DATA TO USE —

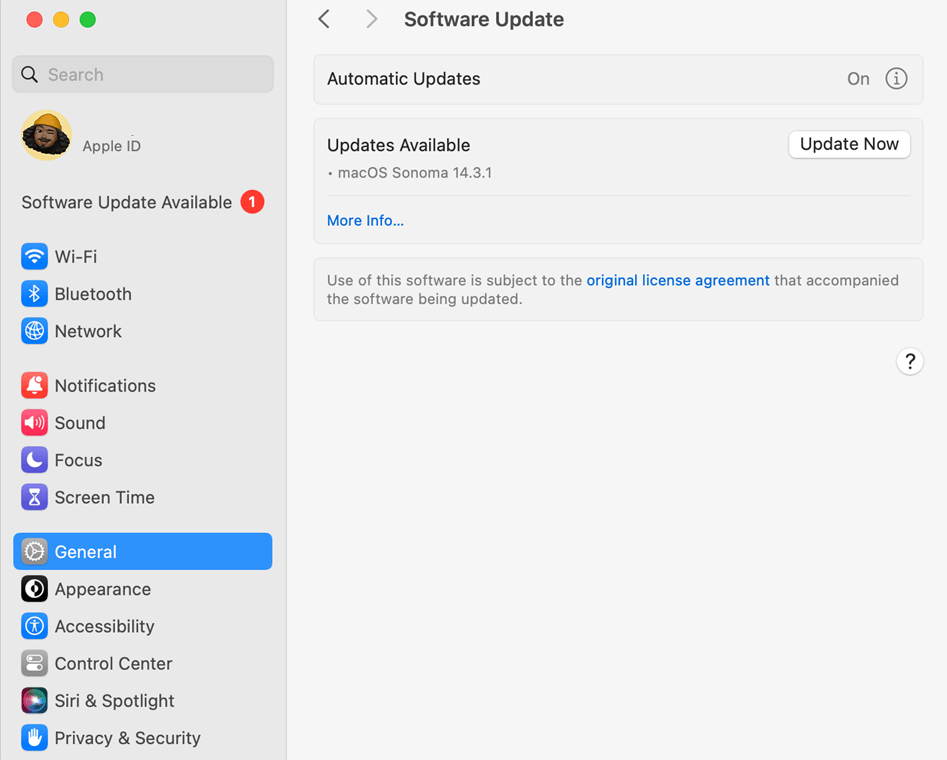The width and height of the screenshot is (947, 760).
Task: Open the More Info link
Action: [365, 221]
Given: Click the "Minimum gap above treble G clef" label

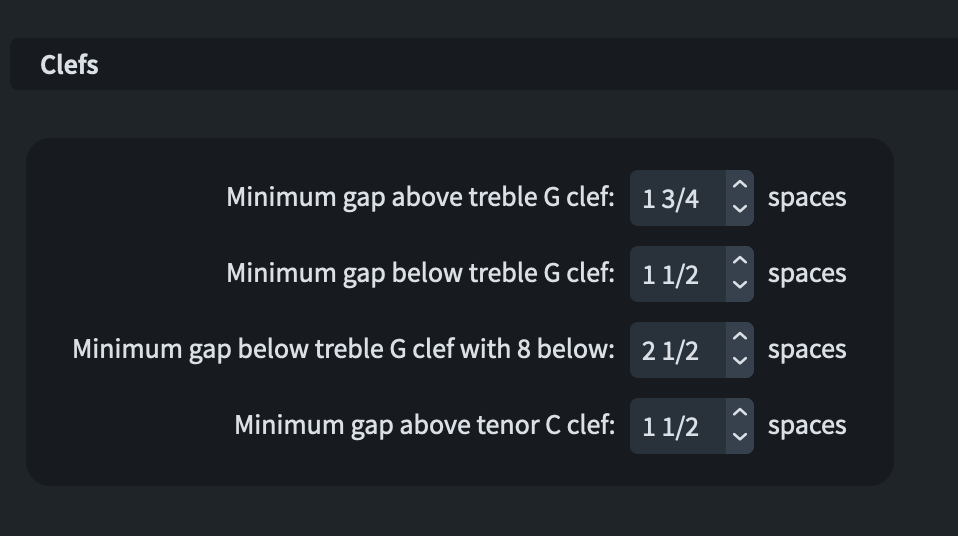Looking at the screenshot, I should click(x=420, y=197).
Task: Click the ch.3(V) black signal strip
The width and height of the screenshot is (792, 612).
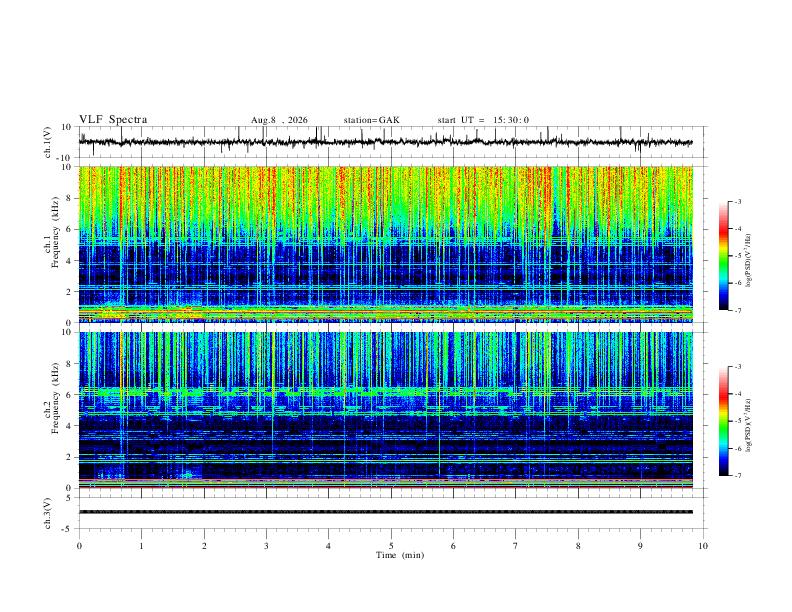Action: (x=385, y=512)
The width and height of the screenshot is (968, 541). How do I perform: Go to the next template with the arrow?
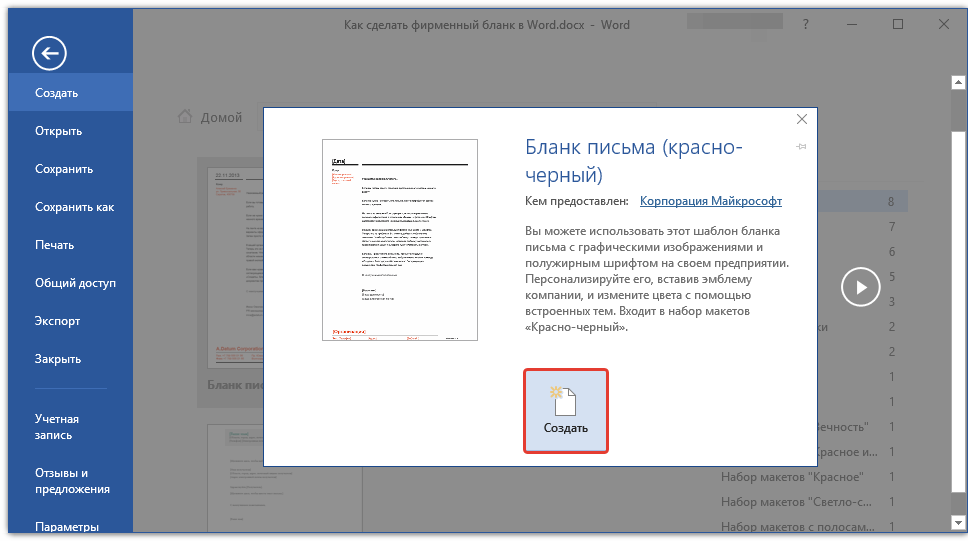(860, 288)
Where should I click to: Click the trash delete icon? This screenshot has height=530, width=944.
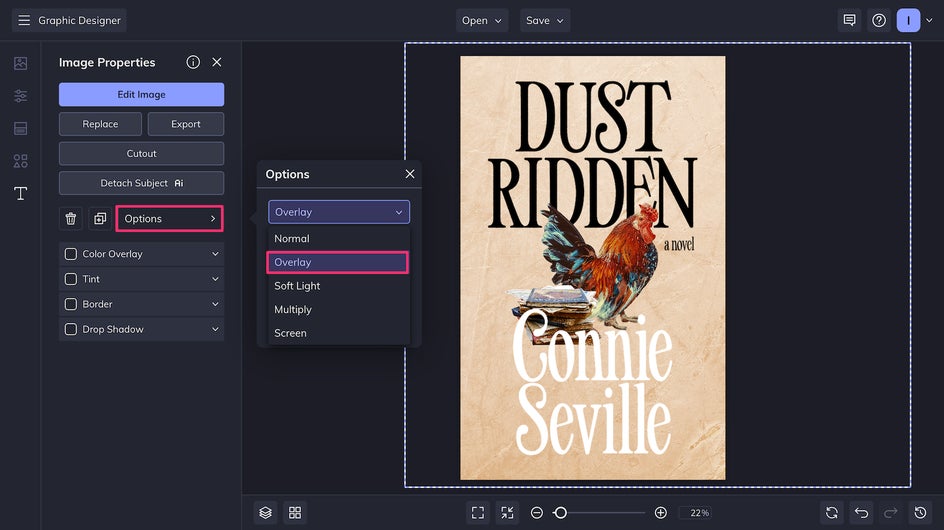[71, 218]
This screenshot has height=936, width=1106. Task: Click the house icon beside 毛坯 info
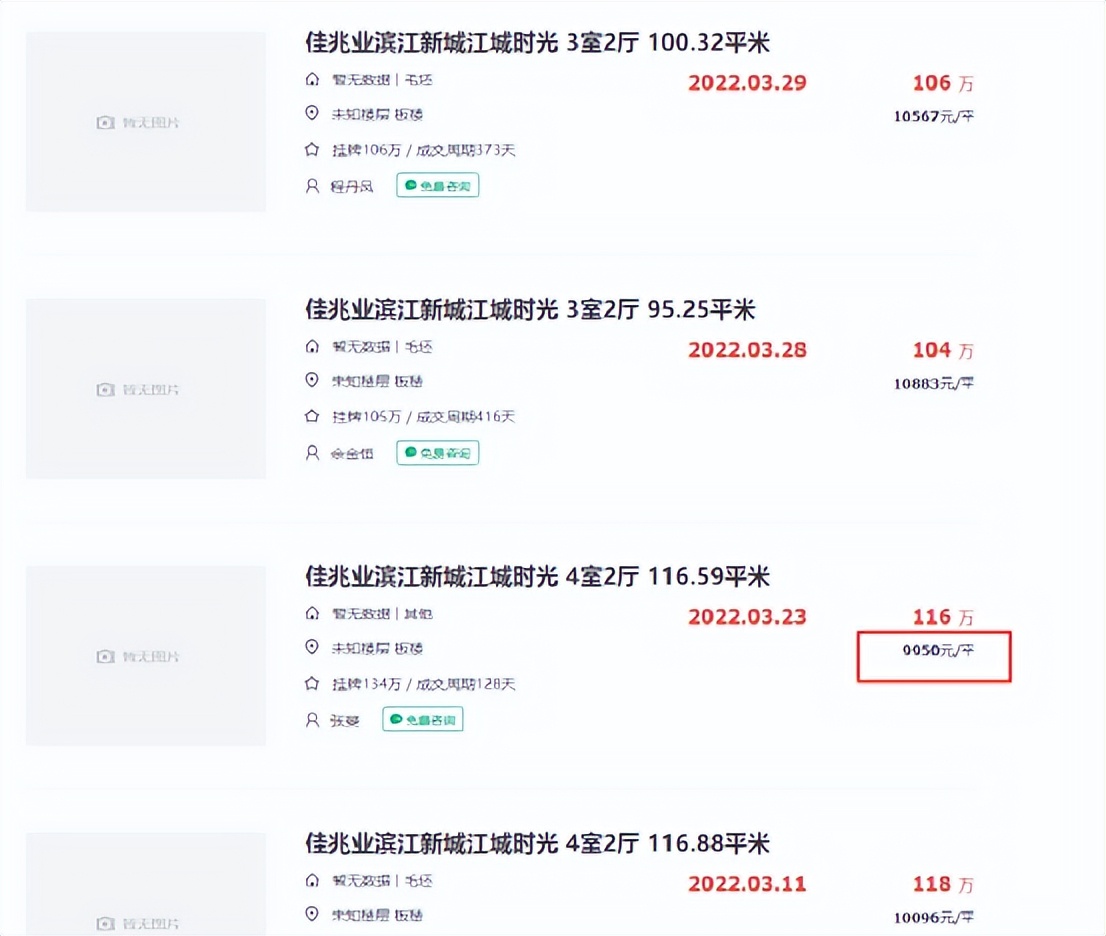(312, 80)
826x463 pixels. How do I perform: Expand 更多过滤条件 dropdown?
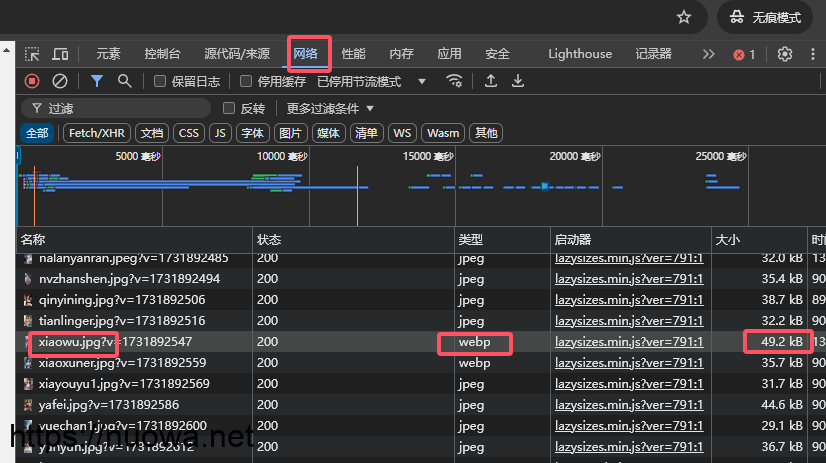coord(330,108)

WHAT YOU HAVE TO DO — Could you return, word for word, every line from the line with "Given: Click the" through the last line of the listing above, both ends included, without any pictures?

FINAL ANSWER —
Given: Click the "Minimum gap above treble G clef" label

Looking at the screenshot, I should click(x=420, y=197).
Task: Click the ch.3(V) black signal strip
The width and height of the screenshot is (792, 612).
Action: (x=385, y=512)
The width and height of the screenshot is (968, 541). How do I perform: Go to the next template with the arrow?
(860, 288)
Where should I click to: Click the trash delete icon? This screenshot has height=530, width=944.
[71, 218]
This screenshot has height=936, width=1106. Task: Click the house icon beside 毛坯 info
(312, 80)
826x463 pixels. How do I perform: Expand 更多过滤条件 dropdown?
coord(330,108)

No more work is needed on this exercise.